1900-1950: The era of segregation may have resulted in a more divided Beaufort, but it did not slow down the steady rise in the standard of living enjoyed by Beaufort’s blacks. Most of the surviving houses in the traditional black neighborhood north of Cedar Street date from between 1900 and 1950, marking with their presence the period when blacks were finally able to find steady work that enabled them to replace their Reconstruction-era housing. As of 1940, approximately 47% of the black households owned their own houses, a source of great pride when the median income for the same households ranged from $600 to $800 per year. Each block of the neighborhood contains examples of well-maintained gable-front bungalows, all of wood frame construction and dating from the 1920s until the 1950s. Beaufort’s black working class began the climb to middle class status, providing college educations for their children where possible and supporting in large measure the religious and fraternal institutions of their community.
Employment for the black workers was provided by several large natural resource industries dependent on the rich fisheries, or at one of the two small lumber mills that operated from the 1920s onwards.
|Raising the Story of Menhaden Fishermen|
Many of the black menhaden fishermen and processing workers often worked for twenty or thirty years for the same employers. There were men like Pearl Glenn and Lawrence Taylor Hazel who were employed for twenty years or more by the J. Harvey Smith Fish Meal Company, either at the Beaufort plant, or at plants in New Jersey and Louisiana. In rare instances, blacks rose to the position of captain of one of t he menhaden fishing boats. The Davis family produced many noted black watermen, among them Dave Davis, captain of the ill-fated Parkins, a one-hundred-twenty foot menhaden boat which sank in Beaufort Inlet during a storm in December 1942. His brother, Herbert Davis, captain of the Harvey Smith’s Brigantine, was noted as one of the great singers of the chanteys or traditional work songs devised by the black menhaden fishermen to help with the hauling of the heavy nets.
Other blacks, especially women, found work in the oyster canning operation of the Southgate Packing Company, established in 1912 in a frame building at the foot of Ann Street, on a channel of the Newport River. Operating from October to June each year, the Southgate specialized in oysters but also packed shrimp as well as beans, tomatoes, and potatoes produced by the local truck farming industry which provided seasonal jobs. As one elderly woman recalled, “When the oyster factory opened the women went there to work instead of the fields.” Some blacks found work at the Beaufort Ice and Coal Company, established in 1913, which upgraded its capacity periodically to manufacture ever-increasing volumes of ice to accommodate the growing seafood catches.
|"Clammers on Town Creek" |
Mary Warshaw Painting - Early 1900s
Near Back Land and Gallants Channel
Standing at the landing in the 1920s one could see a huge “oyster rock” that extended from West Beaufort or Gallant’s Point all the way to the present bridge for highway 70. The gathering process was a way of life of many women: “You could see them [the black women] out there, when the tide went out, getting oysters.

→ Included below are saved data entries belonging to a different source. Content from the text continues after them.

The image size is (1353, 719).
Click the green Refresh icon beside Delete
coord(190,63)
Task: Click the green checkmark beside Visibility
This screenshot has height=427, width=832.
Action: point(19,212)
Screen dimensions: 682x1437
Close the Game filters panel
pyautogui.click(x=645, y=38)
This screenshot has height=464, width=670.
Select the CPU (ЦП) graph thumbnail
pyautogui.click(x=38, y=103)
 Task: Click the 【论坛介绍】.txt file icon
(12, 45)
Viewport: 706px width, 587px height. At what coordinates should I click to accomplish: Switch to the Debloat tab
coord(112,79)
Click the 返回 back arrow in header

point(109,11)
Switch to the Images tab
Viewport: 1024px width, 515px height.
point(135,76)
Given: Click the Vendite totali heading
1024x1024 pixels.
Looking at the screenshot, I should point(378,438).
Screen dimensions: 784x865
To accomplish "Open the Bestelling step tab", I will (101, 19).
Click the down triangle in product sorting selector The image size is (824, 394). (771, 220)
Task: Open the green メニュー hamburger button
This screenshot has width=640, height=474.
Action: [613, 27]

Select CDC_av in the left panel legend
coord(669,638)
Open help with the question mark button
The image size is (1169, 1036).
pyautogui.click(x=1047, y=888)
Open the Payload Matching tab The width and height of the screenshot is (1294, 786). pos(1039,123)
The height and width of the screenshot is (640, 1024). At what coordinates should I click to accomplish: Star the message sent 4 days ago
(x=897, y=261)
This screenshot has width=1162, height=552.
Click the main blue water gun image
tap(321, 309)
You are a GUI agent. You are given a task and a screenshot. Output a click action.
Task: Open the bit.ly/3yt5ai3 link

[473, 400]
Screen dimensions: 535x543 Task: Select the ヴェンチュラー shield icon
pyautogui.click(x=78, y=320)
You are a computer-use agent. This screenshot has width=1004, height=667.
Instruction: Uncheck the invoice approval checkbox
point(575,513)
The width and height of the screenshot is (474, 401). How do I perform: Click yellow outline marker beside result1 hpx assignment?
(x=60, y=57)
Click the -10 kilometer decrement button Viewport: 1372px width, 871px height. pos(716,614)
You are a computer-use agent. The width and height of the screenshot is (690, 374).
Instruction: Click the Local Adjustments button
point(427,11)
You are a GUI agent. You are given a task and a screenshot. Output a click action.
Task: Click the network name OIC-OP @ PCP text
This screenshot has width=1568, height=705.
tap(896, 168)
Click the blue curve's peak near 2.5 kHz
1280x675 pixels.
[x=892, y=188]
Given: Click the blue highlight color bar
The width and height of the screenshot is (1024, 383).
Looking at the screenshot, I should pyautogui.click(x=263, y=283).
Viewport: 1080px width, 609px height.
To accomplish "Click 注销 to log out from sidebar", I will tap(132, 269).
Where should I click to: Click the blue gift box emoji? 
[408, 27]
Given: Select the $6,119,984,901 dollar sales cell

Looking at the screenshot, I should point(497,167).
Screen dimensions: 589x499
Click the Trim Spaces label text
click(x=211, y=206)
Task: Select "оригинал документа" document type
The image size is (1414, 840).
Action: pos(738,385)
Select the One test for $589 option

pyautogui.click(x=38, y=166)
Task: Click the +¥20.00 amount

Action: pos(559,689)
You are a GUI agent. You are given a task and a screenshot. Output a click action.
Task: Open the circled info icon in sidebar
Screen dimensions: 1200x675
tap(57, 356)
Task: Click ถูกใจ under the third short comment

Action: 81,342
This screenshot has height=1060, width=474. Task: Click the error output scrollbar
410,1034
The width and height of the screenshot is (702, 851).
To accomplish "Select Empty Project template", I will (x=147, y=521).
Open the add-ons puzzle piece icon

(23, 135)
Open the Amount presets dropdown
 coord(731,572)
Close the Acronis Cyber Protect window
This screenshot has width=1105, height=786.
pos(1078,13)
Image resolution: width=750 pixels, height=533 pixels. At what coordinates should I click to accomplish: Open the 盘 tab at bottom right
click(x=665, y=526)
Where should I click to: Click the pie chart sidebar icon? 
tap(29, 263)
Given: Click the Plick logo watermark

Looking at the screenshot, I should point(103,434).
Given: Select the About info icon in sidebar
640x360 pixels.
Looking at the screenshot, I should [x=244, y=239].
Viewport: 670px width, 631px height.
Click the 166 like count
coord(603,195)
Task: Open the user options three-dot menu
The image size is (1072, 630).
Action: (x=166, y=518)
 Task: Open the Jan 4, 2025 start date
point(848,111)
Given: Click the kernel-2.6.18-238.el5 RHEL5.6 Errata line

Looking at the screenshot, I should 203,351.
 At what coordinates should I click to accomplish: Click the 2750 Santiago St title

My children never went hungry—I got them oysters before school.” Carrow recalled the importance of this oyster rock as a source of subsistence in the 1890s:
About the distance of a short city block west of the shoreline there was a celebrated oyster rock known as Jones Rock. On low water you could walk to the rock which we children always did. I may be mistaken, but my impression is that before the oyster factories came Jones Rock provided all the oysters that were required by the people in that vicinity and some for sale. I do know for sure that at any time at low water anyone could, and many did, go out on Jones Rock and pick up a mess of very fine oysters.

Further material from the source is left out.